→ Text extract:
________________

With its modest budget, brisk running-time, and uncomplicated plot, this is in many ways a bog-standard early fifties western. What makes it stand out from the crowd is the willingness of director Anthony Mann to experiment with what were at the time surprisingly gritty themes prefiguring the spaghetti westerns of the next decade, and the superb lead performance of James Stewart.
Nowadays we mainly remember him as the hero of hideously sentimental Frank Capra films like "It's a Wonderful Life" - basically a marginally less dim and irritating Forrest Gump. This does a serious disservice to a very fine actor. Here we can sometimes see that side of him, but he uses it to express the social awkwardness of a good man who was brought up bad and doesn't quite know how to act around the nice folks he desperately wants to be accepted by. But when danger threatens, he easily passes the classic James Bond Test: do you believe this man would kill you? Yes, I believed that James Stewart would have killed me and enjoyed it, then been very guilty indeed about enjoying it, too late to give me much comfort.
If you've seen a few westerns, you'll be able to join the plot dots very early on. Two hard men with dubious pasts meet up, have some adventures, save each other's lives, and become close friends. Then they have to choose between doing the right thing because it's right, and doing the wrong thing because they'll get rich. They take different paths and end up as mortal enemies. The best example of this kind of film from this era is the superb "Vera Cruz", but there are many others. And you won't have much trouble figuring out that when the perpetually sneering Arthur Kennedy pops up three minutes in, he'll turn out to be very bad news indeed. What ties it all together is James Stewart struggling to be good while having to revisit the bad side of himself far more often than he wants to because people are shooting at him, which he portrays very well indeed.

________________

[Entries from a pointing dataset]
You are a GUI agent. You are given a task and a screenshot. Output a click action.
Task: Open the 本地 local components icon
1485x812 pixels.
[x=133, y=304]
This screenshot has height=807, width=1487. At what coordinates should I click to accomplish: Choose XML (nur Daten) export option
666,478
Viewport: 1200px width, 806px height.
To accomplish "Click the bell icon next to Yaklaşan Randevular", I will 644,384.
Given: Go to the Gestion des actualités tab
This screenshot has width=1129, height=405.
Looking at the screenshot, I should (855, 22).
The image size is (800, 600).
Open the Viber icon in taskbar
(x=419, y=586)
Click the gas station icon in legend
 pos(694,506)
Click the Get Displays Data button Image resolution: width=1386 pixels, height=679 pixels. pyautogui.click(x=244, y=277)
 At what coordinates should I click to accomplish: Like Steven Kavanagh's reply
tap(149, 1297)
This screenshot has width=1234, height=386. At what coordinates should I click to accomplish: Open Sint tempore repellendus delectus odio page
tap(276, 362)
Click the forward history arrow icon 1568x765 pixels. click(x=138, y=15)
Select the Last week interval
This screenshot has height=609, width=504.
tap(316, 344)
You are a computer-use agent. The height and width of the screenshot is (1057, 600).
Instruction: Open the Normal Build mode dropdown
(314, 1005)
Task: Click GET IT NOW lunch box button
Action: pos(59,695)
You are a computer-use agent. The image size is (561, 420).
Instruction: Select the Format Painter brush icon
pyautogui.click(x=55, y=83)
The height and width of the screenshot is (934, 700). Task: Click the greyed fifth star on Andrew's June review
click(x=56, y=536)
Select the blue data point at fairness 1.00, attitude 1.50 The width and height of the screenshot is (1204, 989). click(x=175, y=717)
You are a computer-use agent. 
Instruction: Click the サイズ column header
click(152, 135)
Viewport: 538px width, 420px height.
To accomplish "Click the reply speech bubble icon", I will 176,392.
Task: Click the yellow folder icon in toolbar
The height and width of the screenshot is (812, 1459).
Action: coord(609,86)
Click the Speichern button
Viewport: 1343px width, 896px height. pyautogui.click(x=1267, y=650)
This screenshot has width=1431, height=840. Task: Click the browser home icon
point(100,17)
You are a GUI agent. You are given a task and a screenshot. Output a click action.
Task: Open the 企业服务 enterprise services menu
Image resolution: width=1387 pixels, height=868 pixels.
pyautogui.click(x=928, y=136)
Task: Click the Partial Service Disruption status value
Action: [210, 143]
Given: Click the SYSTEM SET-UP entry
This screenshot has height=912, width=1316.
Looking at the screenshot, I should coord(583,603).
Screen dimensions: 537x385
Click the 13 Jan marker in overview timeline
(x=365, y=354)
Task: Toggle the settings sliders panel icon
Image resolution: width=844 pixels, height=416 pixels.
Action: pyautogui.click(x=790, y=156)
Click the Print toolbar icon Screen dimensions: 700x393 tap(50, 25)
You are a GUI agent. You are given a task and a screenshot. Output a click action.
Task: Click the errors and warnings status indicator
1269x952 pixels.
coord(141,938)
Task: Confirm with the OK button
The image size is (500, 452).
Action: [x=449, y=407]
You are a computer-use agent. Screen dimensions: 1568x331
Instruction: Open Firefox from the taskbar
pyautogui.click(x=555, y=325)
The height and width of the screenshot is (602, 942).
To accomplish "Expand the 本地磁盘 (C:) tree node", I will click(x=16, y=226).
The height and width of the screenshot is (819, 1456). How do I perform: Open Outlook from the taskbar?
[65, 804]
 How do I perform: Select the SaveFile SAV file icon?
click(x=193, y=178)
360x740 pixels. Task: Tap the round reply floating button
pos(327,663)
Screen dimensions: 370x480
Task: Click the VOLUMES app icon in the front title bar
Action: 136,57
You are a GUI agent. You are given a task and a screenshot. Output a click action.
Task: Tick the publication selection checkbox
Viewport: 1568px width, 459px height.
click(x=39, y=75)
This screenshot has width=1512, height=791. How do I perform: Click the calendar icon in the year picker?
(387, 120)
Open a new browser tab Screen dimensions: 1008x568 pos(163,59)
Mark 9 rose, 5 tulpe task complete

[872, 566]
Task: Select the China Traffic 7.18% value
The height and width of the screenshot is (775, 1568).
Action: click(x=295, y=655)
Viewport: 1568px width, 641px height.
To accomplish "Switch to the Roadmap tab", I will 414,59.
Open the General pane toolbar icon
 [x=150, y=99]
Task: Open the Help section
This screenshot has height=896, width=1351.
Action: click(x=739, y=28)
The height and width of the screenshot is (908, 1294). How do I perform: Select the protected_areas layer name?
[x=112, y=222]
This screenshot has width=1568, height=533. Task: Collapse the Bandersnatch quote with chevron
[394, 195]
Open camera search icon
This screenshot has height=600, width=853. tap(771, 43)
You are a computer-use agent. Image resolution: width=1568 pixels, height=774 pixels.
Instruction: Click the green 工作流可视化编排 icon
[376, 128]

________________

→ Written task 1: In the western review, rewrite the stretch from "Nowadays we mainly" through "me much comfort.", substituting "decent people" for "nice folks".
→ Written task 2: According to the western review, why does this film stand out from other early fifties westerns?
→ Written task 3:
Answer these questions from the western review:
(a) What later films do the film's gritty themes prefigure?
(b) Which film does the review call the best example of this kind of film from the era?
(c) How far into the film does Arthur Kennedy appear?

→ Worked solution 1:
Nowadays we mainly remember him as the hero of hideously sentimental Frank Capra films like "It's a Wonderful Life" - basically a marginally less dim and irritating Forrest Gump. This does a serious disservice to a very fine actor. Here we can sometimes see that side of him, but he uses it to express the social awkwardness of a good man who was brought up bad and doesn't quite know how to act around the decent people he desperately wants to be accepted by. But when danger threatens, he easily passes the classic James Bond Test: do you believe this man would kill you? Yes, I believed that James Stewart would have killed me and enjoyed it, then been very guilty indeed about enjoying it, too late to give me much comfort.

→ Worked solution 2: It stands out because director Anthony Mann was willing to experiment with themes that were surprisingly gritty for the time, prefiguring the spaghetti westerns of the next decade. James Stewart's superb lead performance also sets it apart.

→ Worked solution 3:
(a) The spaghetti westerns of the next decade.
(b) "Vera Cruz".
(c) Three minutes in.